Sicherheit verstärkt

Die Unruhe um den Anlass hat in den Reihen der Organisatoren ein ungutes Gefühl hinterlassen. «Wir haben Angst», sagt die Tamil Welfare Association. Die Sicherheitsmassnahmen seien verstärkt worden, mit Polizei und Behörden sei man in Kontakt. «Das hatten wir in den letzten 19 Jahren noch nie.» Bei der Polizei geht man allerdings von keinen Problemen aus.

Wer den rechtmässigen Anspruch auf den Verein hat, muss demnächst ein Solothurner Gericht klären. Beide Parteien sind überzeugt, vor Gericht Recht zu erhalten. Sie vertrauen voll und ganz auf die Kraft des Schweizer Rechtsstaates.

Ein erster Entscheid ist am Mittwoch Mittag bereits gefallen. Das Amtsgericht Solothurn-Lebern hat entschieden, dass die Veranstaltung stattfinden kann und eine zuerst superprovisorisch eingereichte Klage abgelehnt. In dieser hatte diejenige Gruppe, die sich abgespalten hat, versucht, den Anlass zu stoppen, da angeblich ihr die Rechte am Anlass gehören.
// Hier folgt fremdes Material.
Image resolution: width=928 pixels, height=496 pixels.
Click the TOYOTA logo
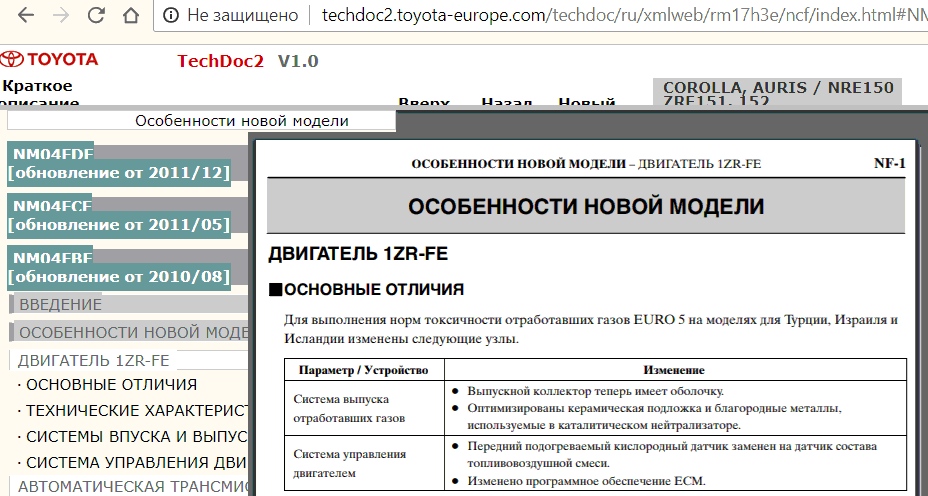coord(51,60)
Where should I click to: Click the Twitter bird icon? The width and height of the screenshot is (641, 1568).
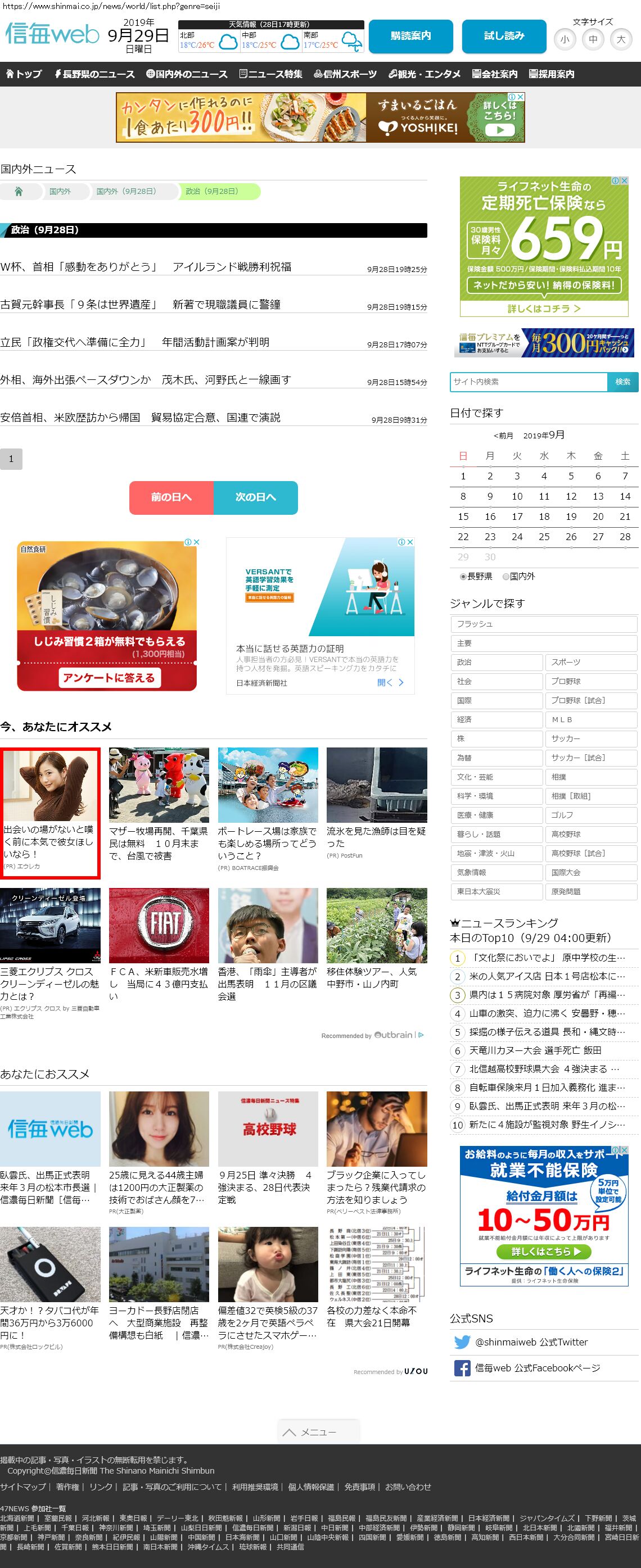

Regierung greift nicht ein

Inzwischen hat auch Polizeidirektor Peter Gomm auf das Schreiben geantwortet. «Das Nebeneinander von Vereinigungen mit unterschiedlichen, teilweise gegensätzlichen Interessen ist ein wesentlicher Aspekt schweizerischer Tradition», mahnt der SP-Regierungsrat. «Gegenseitige Verunglimpfungen sind mit dieser Tradition nicht vereinbar.»

Aus Sicht der Organisatoren ist das Schreiben an den Regierungsrat von den Gegnern inszeniert worden, um dem Anlass zu schaden. Viele Tamilen hätten nicht gewusst, was sie unterschreiben. Dem widerspricht Amuthanilaa Johnrajan. Die Vertreterin der Unterzeichner sagt: «Es stört uns, dass der Verein gespalten ist.» Johnrajan betont: Die Unterschriftensammlung sei neutral erfolgt.